Many Lightweight Models as an Alternative to a Single Heavyweight

Assessing a new Language Model strategy.

Roshni Ramnani
by 
Roshni Ramnani

In this article, I will introduce what I consider a new set of techniques, aimed at helping us extract more from language models for building applications.

Leveraging multiple diverse Language models to respond to a user’s query.

Background:

When it comes to building and leveraging large language models — we have seen important contributions using 3 core ideas or techniques:

  1. The Very Large Language Model: This term refers to a large language model trained on a vast amount of data, known as pretraining. This model, with or without fine-tuning, can perform a multitude of tasks using simple instructions (prompt engineering) or through the use of exemplars (few-shot learning/in-context learning). Examples of these include GPT-3, GPT-4, Falcon, Llama 2, and Claude 2, to name a few.
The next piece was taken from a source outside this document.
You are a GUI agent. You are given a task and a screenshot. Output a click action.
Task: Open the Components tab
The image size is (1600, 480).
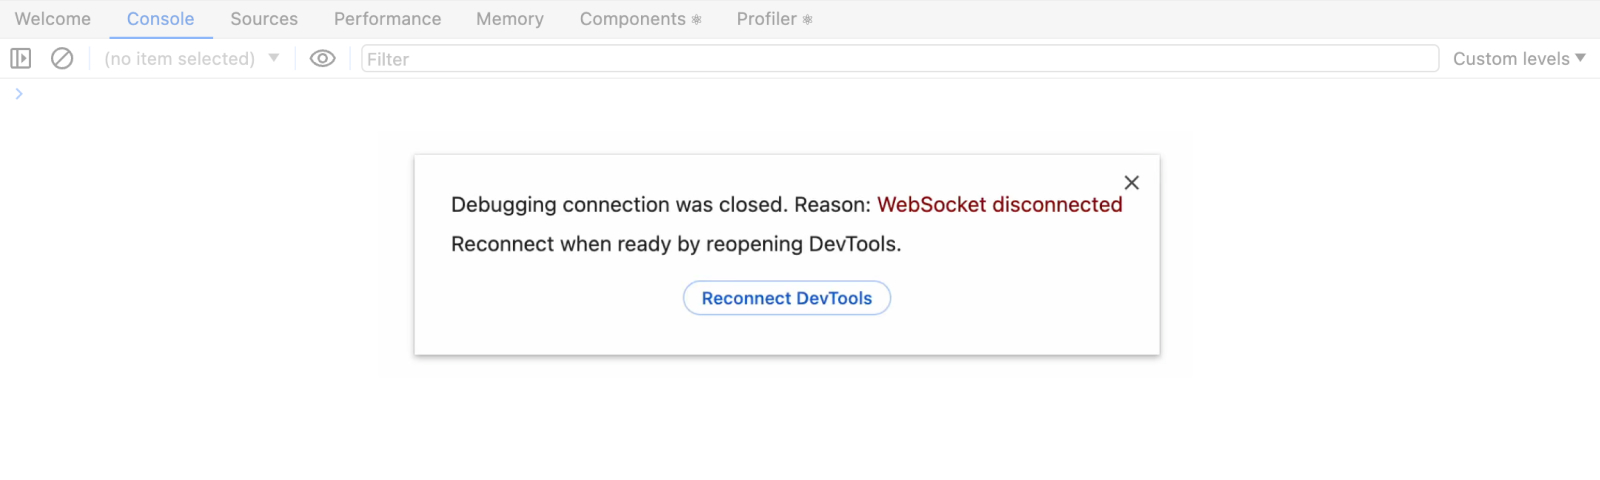pos(632,19)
The challenge, of course, lies in the computational power required to build and use such large models, and the complexity involved in updating them with new knowledge.
  2. Using Large Models to Train Smaller Models: This approach involves training a smaller language model (e.g., Phi, Phi 1.5, Phi 2) using high-quality data from textbooks and/or synthetic data generated by LLM [1]. These smaller models have demonstrated the ability to mirror the performance of their larger counterparts.
  3. Use External Knowledge (RAG — Retrieval Augmented Generation) : This approach involves using external sources like files or knowledge graphs to provide the language model with specialized domain or company-specific information. Essentially, a search is performed for each query to retrieve the appropriate content from a knowledge store. The language model then uses this content as context to generate the correct answer. This technique, known as Retrieval-Augmented Generation (RAG), is the most popular method that promises to help LLMs gain traction in business applications.

The Art of Blending:

Let us consider a possible emerging category of techniques — one that involves ‘blending’ together multiple diverse language models. The key idea is to present the same question or context to each model and use a single or multiple answers to respond to the user. This blending approach treats each model as a ‘black box,’ meaning these models can have different architectures and be trained on various data sets.
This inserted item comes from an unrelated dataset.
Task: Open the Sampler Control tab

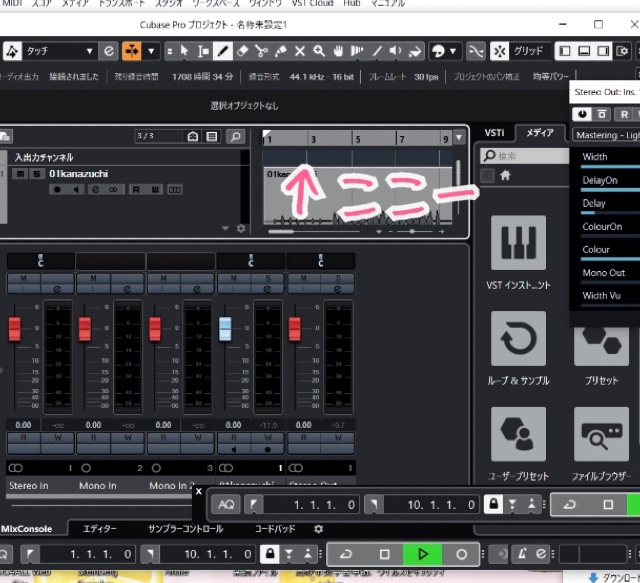Action: [x=186, y=529]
Now the key question is — why? why bother to utilize multiple models?

One core reason is that although LLM’s ( 175+ Billion parameters ) like ChatGPT (GPT 3) can be leveraged in multiple tasks with high accuracy — large models are simply very expensive to use.
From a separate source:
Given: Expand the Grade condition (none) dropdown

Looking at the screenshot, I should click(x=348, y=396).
Second, LLM leaderboards are dominated by proprietary models and it is in everyones interest to find optimum ways to leverage open source model(s).

Interestingly, it has been found that using a combination of multiple models is indeed better than simply picking any one of them for open-domain chat. In LLM-Blender [2], the authors evaluated various models against a custom-defined set of 5000 questions and found that the best answers varied among different models (see Fig 1), with no single model emerging as the clear winner. The real complexity, of course, lies in automatically selecting the best answer for each question and potentially combining the top answers into one superior response. The downside I see here is the additional response time.

Also, we can use blending to generate more diverse responses by randomly selecting the response from each language model for every potential question. In a specific set of experiments, this approach was found to increase user retention and engagement [3]

As a potential benefit, we could utilize outliers in the answers of the LLM to help identify and mitigate hallucinations and biases, thus providing a better overall user experience.

I am personally curious if blending can be used for some degree of personalization — like shaping responses as per the users reading level or knowledge.

Fig1 “ Percentage of Best Answers per LLM. Source : LLMBlender [1]

Final Thoughts:

The concept of using multiple models for a single output is well-established in machine learning, with several ensemble techniques already mainstream, such as multiple decision trees in RandomForest/AdaBoost, or other mechanisms for combining diverse models types like Voting. A detailed explanation is available in various sources including Wikipedia [4]. These techniques improve performance in classification and regression tasks. Therefore, the idea of ensembling multiple language models for natural language processing tasks appears to be a natural extension of these existing methods.

How useful can blending be? To accurately judge its utility, we need to see much more work in this area, similar to the extensive research conducted with RAG. Perhaps in matching the performance of large language models, a combination of various techniques applied to smaller models could be the answer. For example, blending smaller models , RAG and active learning together might provide an effective solution.

References:

[1] https://www.microsoft.com/en-us/research/blog/phi-2-the-surprising-power-of-small-language-models/

[2] LLM-Blender: Ensembling Large Language Models with Pairwise Ranking and Generative Fusion : https://arxiv.org/pdf/2306.02561.pdf

[3] Blending Is All You Need: Cheaper, Better Alternative to Trillion-Parameters LLM : https://arxiv.org/abs/2401.02994

[4] https://en.wikipedia.org/wiki/Ensemble_learning